The simulations found that there was very little difference in overall burn probability. What the team did find is that there was a big difference in the probability of high-intensity fires. They dropped by half. In about a tenth of the landscape, the likelihood of a high-intensity fire dropped to one-tenth of the probability in a modern habitat.
The authors say: “The only explanation for differences between the two scenarios is changes in the speed at which fires moved across the landscape (rate of spread), which is exclusively attributable to changes in the vegetation. This is because we held constant the number, location, and timing of ignitions; duration of burning; and the weather conditions under which the fires burned.”
The model also highlights some potential problems: “However, the shift to increased grassland cover is not without risks too, because while fires in grasslands are generally easier to suppress or manage due to lower intensities, the increased rate of spread in these fuel types in spring and fall can offset this very quickly.

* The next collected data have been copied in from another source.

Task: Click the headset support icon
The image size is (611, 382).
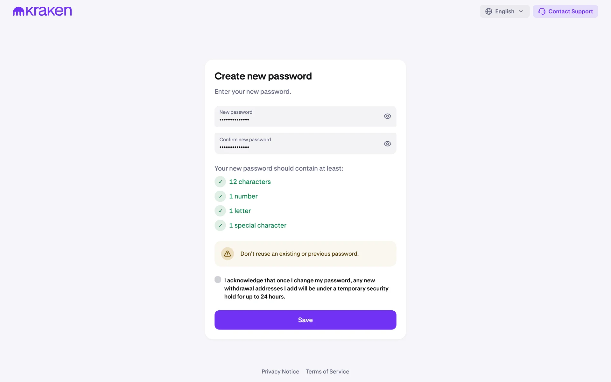Action: click(542, 11)
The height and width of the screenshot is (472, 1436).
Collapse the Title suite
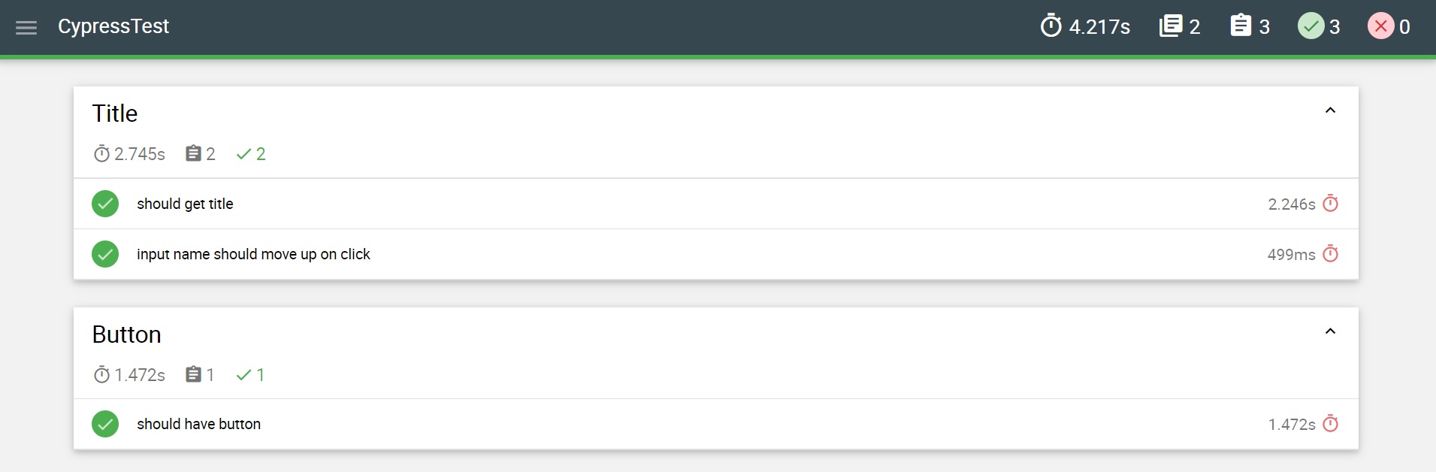tap(1330, 110)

Under conditions of extreme winds and low humidity, grassland fires can be virtually impossible to contain and will rapidly spread to more intense‐burning fuels (coniferous forests) or to nearby values at risk. The placement of downwind vegetation brakes that generally reduce rates of spread may not be effective under all weather conditions.” Shifts to extreme weather could add extra unpredictability to fires in the future.
Stockdale and colleagues conclude with a point that applies to all the papers. We talk of conserving landscapes and habitats using a specific moment as the reference point. Yet this conserved habitat will be interacting with a new climate and different pressures from disturbance and invasions. In seeking to conserve something from the past, you could end up creating another distinctive habitat for the future. The authors conclude: “Rather than simply reconstructing a single point in time, an ideal solution would be to determine a range of ecologically sustainable conditions and choose the best reference point within that range that will achieve the landscape objectives…”
The demands of fire management are complex. There are biotic and abiotic factors and on top of that social issues. Like a fire itself, the view of fire management varies depending on the ingredients and the place you watch it from. If you want to learn more, there are plenty of other fire ecology papers in the February 2019 issue of Ecosphere.
* This surprised me. I was expecting intensity to be per square metre. But rainfall is length12, so I probably need to red more about fire intensity. The source Stockdale et al. use is available online. See page 38.